WORK REQUEST — Pictures are not part of the copy; repeat everything else in the records exactly.

MATERIAL PROVIDED —

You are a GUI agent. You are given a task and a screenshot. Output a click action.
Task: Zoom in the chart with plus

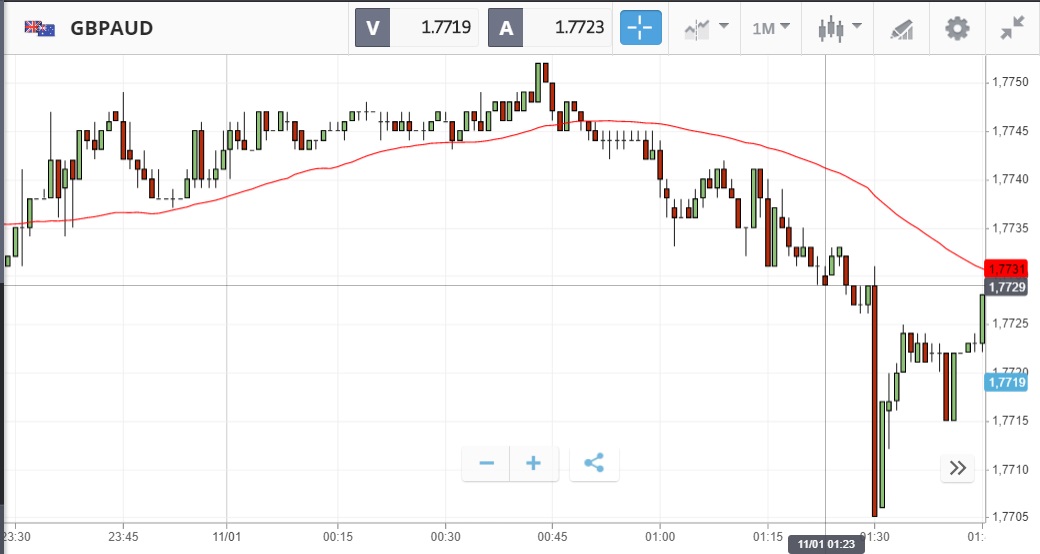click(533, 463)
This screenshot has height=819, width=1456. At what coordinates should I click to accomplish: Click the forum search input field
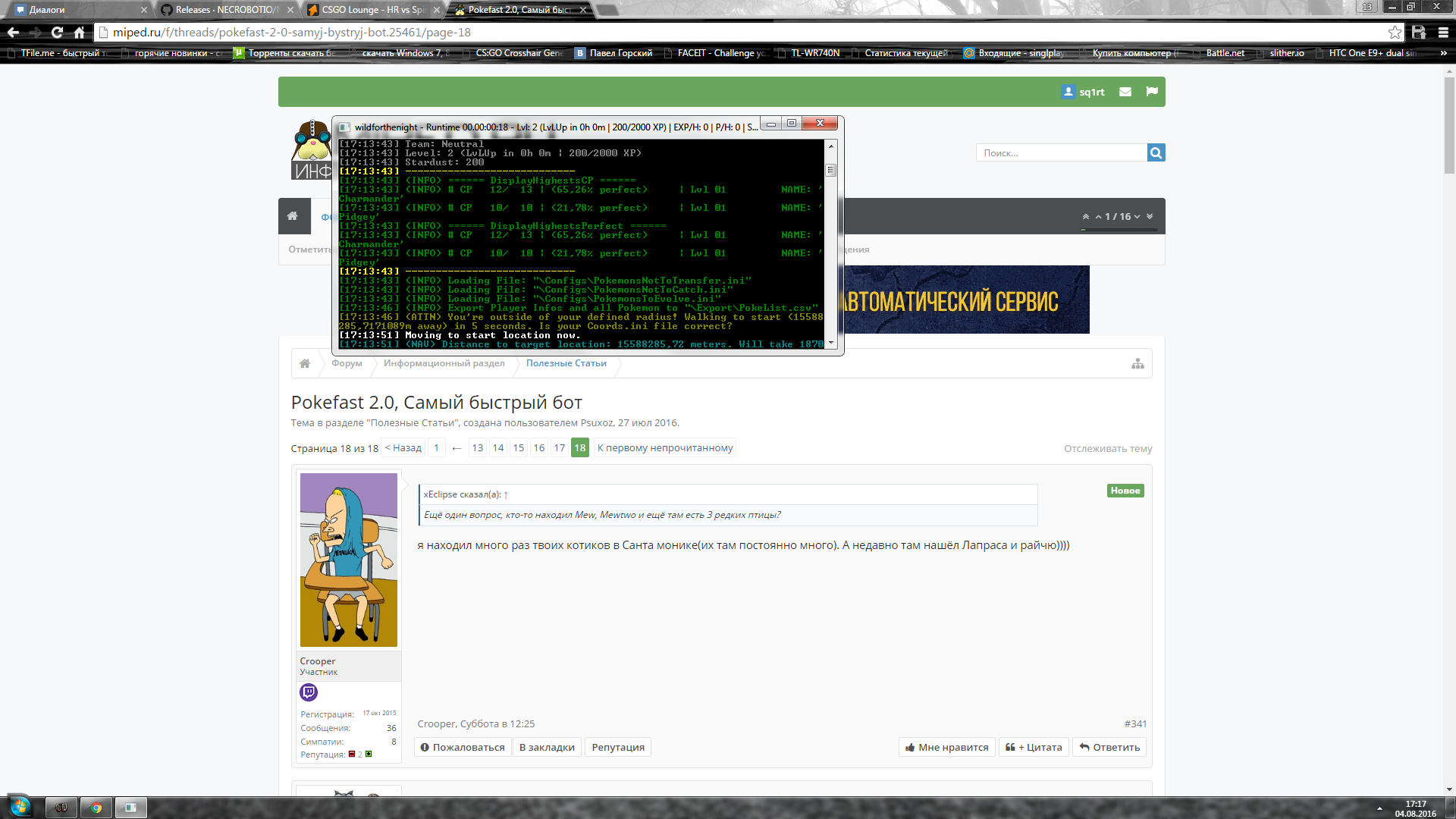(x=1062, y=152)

OUTPUT —
You are a GUI agent. You are given a task and a screenshot. Output a click action.
Task: Zoom in the chart with plus

click(533, 463)
This screenshot has height=819, width=1456. At what coordinates should I click to accomplish: Click the forum search input field
(x=1062, y=152)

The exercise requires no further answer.